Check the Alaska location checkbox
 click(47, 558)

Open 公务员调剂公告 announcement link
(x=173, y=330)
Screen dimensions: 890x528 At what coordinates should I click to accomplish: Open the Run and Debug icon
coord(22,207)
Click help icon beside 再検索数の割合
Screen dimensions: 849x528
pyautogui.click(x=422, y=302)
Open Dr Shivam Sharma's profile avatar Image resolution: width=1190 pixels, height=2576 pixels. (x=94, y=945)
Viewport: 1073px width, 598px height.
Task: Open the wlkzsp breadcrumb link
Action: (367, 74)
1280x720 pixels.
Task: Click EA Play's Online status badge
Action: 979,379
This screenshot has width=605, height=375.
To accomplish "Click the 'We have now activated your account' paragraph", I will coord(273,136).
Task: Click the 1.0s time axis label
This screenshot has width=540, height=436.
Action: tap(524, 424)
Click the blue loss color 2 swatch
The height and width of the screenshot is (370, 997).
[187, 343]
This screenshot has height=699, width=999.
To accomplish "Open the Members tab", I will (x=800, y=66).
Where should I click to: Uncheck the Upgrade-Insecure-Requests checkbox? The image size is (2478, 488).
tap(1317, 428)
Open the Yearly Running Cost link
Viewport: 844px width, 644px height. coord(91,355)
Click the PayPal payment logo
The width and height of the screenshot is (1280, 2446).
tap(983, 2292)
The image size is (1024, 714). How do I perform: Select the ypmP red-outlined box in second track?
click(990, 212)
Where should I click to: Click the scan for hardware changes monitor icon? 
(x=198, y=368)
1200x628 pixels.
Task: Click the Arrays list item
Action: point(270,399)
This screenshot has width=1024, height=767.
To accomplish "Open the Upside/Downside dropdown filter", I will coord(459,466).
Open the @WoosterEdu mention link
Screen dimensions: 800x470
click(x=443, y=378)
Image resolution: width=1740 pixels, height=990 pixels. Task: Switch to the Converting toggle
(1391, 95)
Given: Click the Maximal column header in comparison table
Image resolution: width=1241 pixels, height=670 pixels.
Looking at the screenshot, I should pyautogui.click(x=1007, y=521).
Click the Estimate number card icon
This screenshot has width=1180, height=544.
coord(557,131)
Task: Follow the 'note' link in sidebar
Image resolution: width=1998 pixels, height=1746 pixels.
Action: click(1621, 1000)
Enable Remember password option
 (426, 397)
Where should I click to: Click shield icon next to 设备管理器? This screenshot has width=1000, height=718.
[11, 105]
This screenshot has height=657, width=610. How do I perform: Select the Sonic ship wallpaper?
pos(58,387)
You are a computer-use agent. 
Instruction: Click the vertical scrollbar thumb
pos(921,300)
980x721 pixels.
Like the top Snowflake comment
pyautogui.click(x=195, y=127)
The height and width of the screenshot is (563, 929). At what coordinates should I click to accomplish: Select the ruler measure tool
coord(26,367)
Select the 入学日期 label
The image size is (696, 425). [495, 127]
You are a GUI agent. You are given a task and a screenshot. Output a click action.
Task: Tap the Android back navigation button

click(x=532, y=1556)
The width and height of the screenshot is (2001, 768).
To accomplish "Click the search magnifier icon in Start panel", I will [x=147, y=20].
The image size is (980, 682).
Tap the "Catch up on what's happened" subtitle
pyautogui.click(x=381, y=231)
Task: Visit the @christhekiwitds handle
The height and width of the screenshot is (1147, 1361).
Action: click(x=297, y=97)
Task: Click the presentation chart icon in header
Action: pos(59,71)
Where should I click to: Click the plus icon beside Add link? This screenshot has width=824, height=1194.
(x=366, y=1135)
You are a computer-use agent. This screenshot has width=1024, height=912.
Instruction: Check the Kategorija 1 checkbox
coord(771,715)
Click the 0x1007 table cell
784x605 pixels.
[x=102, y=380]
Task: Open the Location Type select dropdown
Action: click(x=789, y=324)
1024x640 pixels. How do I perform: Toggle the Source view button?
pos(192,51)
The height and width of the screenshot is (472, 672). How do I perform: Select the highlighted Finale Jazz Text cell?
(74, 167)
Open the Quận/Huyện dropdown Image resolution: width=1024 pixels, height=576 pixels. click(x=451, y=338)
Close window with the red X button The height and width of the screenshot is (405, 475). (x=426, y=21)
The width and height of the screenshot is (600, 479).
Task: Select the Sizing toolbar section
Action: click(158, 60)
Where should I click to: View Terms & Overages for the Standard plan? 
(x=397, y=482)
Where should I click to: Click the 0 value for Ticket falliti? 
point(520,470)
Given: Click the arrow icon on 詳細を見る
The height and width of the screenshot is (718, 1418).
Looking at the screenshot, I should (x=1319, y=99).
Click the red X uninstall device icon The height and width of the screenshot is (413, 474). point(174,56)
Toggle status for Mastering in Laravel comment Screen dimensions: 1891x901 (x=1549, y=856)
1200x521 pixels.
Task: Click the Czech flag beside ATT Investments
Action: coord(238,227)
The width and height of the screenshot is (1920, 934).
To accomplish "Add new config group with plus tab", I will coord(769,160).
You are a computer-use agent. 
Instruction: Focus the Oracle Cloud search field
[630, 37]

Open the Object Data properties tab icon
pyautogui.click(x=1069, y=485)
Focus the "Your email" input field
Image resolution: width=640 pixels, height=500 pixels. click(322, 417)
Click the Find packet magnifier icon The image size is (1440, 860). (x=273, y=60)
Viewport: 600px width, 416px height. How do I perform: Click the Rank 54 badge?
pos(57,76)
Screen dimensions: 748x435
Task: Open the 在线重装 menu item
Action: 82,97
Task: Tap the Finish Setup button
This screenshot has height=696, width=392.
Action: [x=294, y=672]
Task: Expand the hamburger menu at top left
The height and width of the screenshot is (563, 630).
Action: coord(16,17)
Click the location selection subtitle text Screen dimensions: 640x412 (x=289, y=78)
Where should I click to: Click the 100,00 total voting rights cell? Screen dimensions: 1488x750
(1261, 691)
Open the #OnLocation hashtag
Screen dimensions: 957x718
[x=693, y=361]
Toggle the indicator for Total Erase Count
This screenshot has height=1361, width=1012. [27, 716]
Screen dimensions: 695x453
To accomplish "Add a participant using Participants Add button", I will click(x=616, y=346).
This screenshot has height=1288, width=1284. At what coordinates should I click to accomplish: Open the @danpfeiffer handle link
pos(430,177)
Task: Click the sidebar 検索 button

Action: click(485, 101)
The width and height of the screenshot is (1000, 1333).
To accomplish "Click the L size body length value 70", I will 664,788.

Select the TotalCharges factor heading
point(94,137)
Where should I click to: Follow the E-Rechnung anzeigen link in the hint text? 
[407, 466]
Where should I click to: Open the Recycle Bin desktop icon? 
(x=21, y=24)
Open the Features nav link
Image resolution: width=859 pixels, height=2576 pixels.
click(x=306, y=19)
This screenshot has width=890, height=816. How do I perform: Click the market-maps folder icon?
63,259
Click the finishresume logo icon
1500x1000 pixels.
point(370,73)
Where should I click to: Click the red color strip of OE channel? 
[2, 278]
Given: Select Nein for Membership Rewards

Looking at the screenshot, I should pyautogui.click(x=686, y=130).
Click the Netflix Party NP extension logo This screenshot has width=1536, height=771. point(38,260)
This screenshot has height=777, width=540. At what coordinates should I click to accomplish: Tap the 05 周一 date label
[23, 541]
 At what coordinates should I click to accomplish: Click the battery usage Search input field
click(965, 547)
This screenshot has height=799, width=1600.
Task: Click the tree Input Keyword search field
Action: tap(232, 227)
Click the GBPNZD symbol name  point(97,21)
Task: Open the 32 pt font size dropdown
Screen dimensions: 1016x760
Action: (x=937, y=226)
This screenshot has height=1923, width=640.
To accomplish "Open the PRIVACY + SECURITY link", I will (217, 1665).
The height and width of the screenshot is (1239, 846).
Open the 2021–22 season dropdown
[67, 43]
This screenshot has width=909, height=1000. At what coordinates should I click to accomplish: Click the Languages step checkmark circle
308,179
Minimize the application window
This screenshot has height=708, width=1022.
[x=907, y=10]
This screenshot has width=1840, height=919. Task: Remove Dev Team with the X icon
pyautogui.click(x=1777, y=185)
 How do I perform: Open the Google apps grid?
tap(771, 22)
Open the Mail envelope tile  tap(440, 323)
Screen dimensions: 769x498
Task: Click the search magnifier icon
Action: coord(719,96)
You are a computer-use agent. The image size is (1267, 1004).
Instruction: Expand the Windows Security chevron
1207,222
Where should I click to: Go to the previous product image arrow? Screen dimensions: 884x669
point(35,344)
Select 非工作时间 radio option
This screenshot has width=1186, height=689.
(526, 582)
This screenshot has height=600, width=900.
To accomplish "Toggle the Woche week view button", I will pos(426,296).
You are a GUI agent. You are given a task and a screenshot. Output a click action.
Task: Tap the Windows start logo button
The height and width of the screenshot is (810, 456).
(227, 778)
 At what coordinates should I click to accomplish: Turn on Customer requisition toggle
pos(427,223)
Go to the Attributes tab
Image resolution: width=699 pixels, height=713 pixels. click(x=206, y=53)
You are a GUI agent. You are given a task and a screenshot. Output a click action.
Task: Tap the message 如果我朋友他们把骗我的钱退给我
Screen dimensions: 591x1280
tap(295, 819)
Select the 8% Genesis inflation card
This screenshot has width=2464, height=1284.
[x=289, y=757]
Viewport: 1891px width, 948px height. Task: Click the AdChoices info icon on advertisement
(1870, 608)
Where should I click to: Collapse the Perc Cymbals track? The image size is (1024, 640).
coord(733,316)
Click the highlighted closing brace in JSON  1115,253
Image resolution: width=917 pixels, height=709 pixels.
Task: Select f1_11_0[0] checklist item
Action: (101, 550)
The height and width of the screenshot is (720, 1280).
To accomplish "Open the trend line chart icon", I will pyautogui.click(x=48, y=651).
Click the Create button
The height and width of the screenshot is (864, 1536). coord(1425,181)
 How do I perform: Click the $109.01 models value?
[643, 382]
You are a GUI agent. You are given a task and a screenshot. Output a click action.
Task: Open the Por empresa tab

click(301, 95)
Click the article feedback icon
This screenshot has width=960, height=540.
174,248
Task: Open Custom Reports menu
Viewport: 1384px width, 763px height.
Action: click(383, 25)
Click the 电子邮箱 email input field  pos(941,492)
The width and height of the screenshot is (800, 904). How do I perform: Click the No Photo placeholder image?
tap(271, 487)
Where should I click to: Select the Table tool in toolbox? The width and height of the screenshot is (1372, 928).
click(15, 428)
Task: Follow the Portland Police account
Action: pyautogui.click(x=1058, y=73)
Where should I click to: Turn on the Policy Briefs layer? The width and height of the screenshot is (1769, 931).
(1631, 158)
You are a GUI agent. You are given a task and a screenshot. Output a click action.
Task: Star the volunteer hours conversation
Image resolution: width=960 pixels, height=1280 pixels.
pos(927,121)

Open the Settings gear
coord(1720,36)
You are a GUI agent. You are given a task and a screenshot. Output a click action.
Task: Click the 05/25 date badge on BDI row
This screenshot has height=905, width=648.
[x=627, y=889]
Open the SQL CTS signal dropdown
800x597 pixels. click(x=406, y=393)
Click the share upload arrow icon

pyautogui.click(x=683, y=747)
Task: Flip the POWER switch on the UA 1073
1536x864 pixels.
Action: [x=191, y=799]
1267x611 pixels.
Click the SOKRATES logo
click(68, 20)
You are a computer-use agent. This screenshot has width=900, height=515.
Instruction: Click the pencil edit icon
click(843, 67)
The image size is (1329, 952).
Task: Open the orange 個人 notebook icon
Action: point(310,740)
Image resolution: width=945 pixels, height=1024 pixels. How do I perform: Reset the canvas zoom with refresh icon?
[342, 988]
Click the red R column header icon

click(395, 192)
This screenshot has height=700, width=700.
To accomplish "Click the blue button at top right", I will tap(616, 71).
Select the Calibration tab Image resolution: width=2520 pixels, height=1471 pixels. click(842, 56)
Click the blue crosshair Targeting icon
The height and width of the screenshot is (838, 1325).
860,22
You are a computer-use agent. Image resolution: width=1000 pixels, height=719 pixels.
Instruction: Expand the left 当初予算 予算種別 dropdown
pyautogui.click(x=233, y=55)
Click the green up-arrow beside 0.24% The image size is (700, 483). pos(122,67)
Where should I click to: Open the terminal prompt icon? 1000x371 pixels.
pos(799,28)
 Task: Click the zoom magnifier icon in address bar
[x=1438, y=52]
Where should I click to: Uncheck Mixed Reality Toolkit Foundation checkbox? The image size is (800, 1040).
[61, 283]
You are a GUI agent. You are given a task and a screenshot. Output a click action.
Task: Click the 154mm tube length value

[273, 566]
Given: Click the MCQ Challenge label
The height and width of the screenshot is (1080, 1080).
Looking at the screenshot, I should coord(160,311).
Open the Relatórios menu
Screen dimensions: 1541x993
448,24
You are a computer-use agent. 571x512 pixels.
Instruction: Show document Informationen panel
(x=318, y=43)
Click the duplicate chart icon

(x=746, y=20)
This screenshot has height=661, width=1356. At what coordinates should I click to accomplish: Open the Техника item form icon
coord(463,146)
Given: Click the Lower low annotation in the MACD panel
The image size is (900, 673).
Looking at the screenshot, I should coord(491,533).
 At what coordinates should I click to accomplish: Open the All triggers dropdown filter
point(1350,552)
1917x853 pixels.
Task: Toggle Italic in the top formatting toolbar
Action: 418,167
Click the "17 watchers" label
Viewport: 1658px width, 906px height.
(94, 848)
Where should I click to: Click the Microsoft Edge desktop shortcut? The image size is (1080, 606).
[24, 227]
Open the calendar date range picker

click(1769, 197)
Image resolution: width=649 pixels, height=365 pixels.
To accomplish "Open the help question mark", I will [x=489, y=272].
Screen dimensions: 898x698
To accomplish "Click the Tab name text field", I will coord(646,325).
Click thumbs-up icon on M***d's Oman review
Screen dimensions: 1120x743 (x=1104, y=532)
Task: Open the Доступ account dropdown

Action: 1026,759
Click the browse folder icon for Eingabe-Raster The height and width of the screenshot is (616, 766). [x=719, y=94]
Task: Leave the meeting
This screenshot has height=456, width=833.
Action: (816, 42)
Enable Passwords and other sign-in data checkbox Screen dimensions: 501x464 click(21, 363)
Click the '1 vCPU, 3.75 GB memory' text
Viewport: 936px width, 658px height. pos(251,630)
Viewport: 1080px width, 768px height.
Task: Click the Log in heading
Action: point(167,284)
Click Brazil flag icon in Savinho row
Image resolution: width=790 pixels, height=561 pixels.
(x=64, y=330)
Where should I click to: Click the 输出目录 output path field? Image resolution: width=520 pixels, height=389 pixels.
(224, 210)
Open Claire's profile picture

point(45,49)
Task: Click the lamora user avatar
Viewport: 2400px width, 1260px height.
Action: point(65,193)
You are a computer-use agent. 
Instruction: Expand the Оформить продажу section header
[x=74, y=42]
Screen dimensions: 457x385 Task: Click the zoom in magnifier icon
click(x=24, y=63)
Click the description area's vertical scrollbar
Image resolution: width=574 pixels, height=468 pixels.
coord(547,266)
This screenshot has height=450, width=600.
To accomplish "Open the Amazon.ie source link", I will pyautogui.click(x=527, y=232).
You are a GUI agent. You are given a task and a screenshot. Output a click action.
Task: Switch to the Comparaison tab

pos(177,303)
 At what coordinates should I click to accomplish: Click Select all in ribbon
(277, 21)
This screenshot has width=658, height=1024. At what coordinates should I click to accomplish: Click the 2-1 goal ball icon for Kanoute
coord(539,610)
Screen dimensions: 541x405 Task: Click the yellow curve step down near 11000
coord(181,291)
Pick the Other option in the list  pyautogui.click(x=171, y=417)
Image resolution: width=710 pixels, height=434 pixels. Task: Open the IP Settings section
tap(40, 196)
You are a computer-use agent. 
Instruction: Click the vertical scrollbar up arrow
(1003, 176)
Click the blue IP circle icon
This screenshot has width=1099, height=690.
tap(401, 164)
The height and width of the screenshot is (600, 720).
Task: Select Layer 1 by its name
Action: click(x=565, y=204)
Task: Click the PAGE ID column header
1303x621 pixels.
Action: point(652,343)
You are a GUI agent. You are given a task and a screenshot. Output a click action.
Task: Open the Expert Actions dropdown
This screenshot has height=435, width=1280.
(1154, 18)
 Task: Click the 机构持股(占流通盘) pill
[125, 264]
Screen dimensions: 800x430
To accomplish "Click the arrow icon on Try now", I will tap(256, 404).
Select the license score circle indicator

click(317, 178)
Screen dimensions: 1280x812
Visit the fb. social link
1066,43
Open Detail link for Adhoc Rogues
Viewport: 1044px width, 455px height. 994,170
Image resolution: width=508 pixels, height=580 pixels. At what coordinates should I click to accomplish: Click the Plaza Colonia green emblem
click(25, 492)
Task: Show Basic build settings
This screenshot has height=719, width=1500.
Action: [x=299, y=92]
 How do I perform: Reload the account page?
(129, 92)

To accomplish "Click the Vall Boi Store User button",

--------------------

Exercise aim
Reproduce the listing above exactly, but only from its first line through the line holding "Given: Click the Maximal"; both of those lines are included.

Task result
Check the Alaska location checkbox
 click(47, 558)

Open 公务员调剂公告 announcement link
(x=173, y=330)
Screen dimensions: 890x528 At what coordinates should I click to accomplish: Open the Run and Debug icon
coord(22,207)
Click help icon beside 再検索数の割合
Screen dimensions: 849x528
pyautogui.click(x=422, y=302)
Open Dr Shivam Sharma's profile avatar Image resolution: width=1190 pixels, height=2576 pixels. (x=94, y=945)
Viewport: 1073px width, 598px height.
Task: Open the wlkzsp breadcrumb link
Action: (367, 74)
1280x720 pixels.
Task: Click EA Play's Online status badge
Action: 979,379
This screenshot has width=605, height=375.
To accomplish "Click the 'We have now activated your account' paragraph", I will coord(273,136).
Task: Click the 1.0s time axis label
This screenshot has width=540, height=436.
Action: tap(524, 424)
Click the blue loss color 2 swatch
The height and width of the screenshot is (370, 997).
[187, 343]
This screenshot has height=699, width=999.
To accomplish "Open the Members tab", I will (x=800, y=66).
Where should I click to: Uncheck the Upgrade-Insecure-Requests checkbox? The image size is (2478, 488).
tap(1317, 428)
Open the Yearly Running Cost link
Viewport: 844px width, 644px height. coord(91,355)
Click the PayPal payment logo
The width and height of the screenshot is (1280, 2446).
tap(983, 2292)
The image size is (1024, 714). How do I perform: Select the ypmP red-outlined box in second track?
click(990, 212)
Where should I click to: Click the scan for hardware changes monitor icon? 
(x=198, y=368)
1200x628 pixels.
Task: Click the Arrays list item
Action: point(270,399)
This screenshot has width=1024, height=767.
To accomplish "Open the Upside/Downside dropdown filter", I will coord(459,466).
Open the @WoosterEdu mention link
Screen dimensions: 800x470
click(x=443, y=378)
Image resolution: width=1740 pixels, height=990 pixels. Task: Switch to the Converting toggle
(1391, 95)
Given: Click the Maximal column header in comparison table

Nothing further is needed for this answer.